Kim Hess, 51, says she can’t squeeze money for a health premium out of her budget. Ms. Hess, of Concord Township, Ohio, works two part-time jobs as a nurse, making about $27,000 a year, she says, and her husband has an income of $21,000. One bad illness would wipe out the family financially in any case, she says. “Having health care is not going to save my house.”

She has bulging discs that have all but crippled her in one leg, she says. She turned to the emergency room when her pain became excruciating and used her contact network to find a doctor willing to take cash to order her an MRI and write her prescriptions.

“If I wasn’t a nurse, I would be lost,” she says. “Uninsured people really have to be savvy.”

‘Respect the choice’

Indeed, going it alone isn’t easy. Many of the uninsured still say they don’t feel all their health needs are being met by their efforts to cobble together care. And negotiating is stressful. Some have been stung by big bills that took years to pay, although that could happen when they had insurance, too.

Some of the health law’s boosters have concluded they have to recognize the tough straits people are in. “We do have to respect the choice,” Alison Betty, a GMMB partner, told a recent conference of enrollment activists.

About 6.7 million people had paid-up health plans through the law’s online exchanges by the end of 2014, the Obama administration says. Around 11 million more signed up for Medicaid.

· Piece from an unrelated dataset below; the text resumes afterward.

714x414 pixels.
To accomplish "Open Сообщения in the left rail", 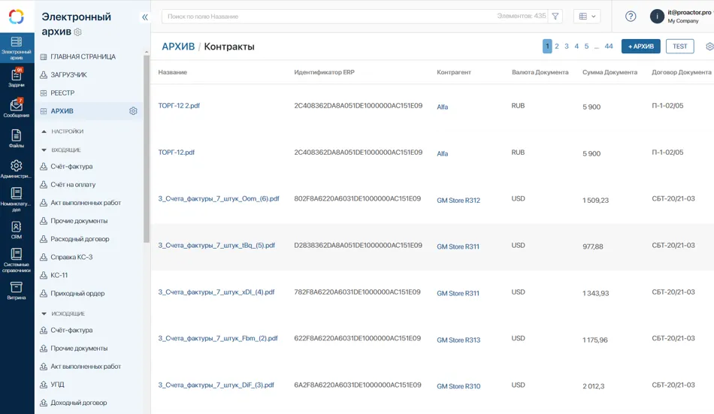I will click(17, 108).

There are currently 10.2 million enrollees with private coverage for 2015, officials announced this month. That is on track with the administration’s target, which Health and Human Services Secretary Sylvia Mathews Burwell revised downward last fall from a CBO projection that 13 million would use the exchanges this year. “We are in the middle of doing our analysis for our next open enrollment,” Ms. Burwell told The Wall Street Journal. “It is an evolving picture.”

Some state officials say those numbers reflect the most enthusiastic people to sign up, and that they don’t expect them to grow much more. “All exchanges got the low-hanging fruit in that first year,” says Pat Kelly, who heads the online exchange for Idaho, one of 13 states that fully operate their own portals for consumers to shop for insurance plans and sort out subsidies.

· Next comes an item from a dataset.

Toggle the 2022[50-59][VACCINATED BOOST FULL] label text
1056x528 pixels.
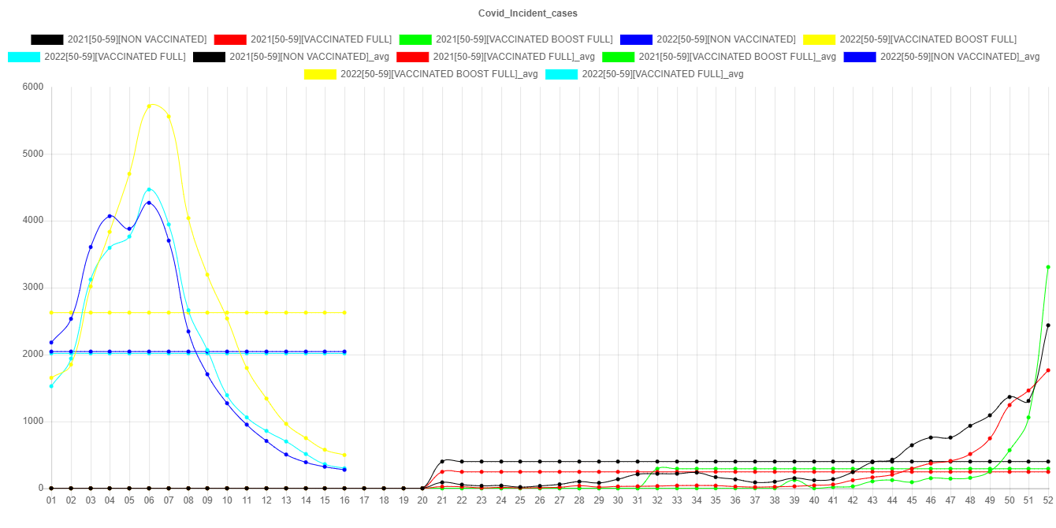click(928, 39)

Mr. Kelly says that, like a business, he is looking to shift “from an acquisition mode to a retention mode.”

All this leaves medical providers in a bind. Some health systems are paring back their programs for the uninsured. Detroit’s Henry Ford Health System now restricts eligibility for its charity care programs—asking people to check first if they can get coverage on their own, but agreeing to cover urgent needs if they missed a sign-up deadline.

“One of the decisions that we did make was that we really wanted people to sign up,” says Nancy Schlichting, the system’s chief executive officer. “If we continued to offer exactly the same program that we had in the past, people would decide, well, why should I sign up?”

Other programs keep offering the same services to the uninsured—and find they need to expand. The Healing Hands Health Center in Bristol, Tenn., which has provided charity care exclusively to the working uninsured for 18 years, has just bought a bigger building. Patients make a $10 donation for a doctor visit and $20 for the dentist, and can do gardening or window washing instead of paying.

The clinic staff recently diagnosed diabetic ulcers for Phillip Hurd, 48, a home-health aide, and helped him persuade the local hospital to operate and write off the cost. The clinic encouraged Mr. Hurd to review insurance options on HealthCare.gov. He did. After weighing the cost, he says, he concluded he was better off staying at Healing Hands and paying the penalty under the health-care law if he had to.

Sarah Phillips, the center’s development director, says she is almost halfway to raising $4 million for a new endowment to keep the center going for years to come.

“I’d rather you have insurance. As a taxpayer, if I’m paying taxes for this Affordable Care Act, I want you to take it,” she says, but “we need to keep doing what we’re doing….What if we weren’t here?”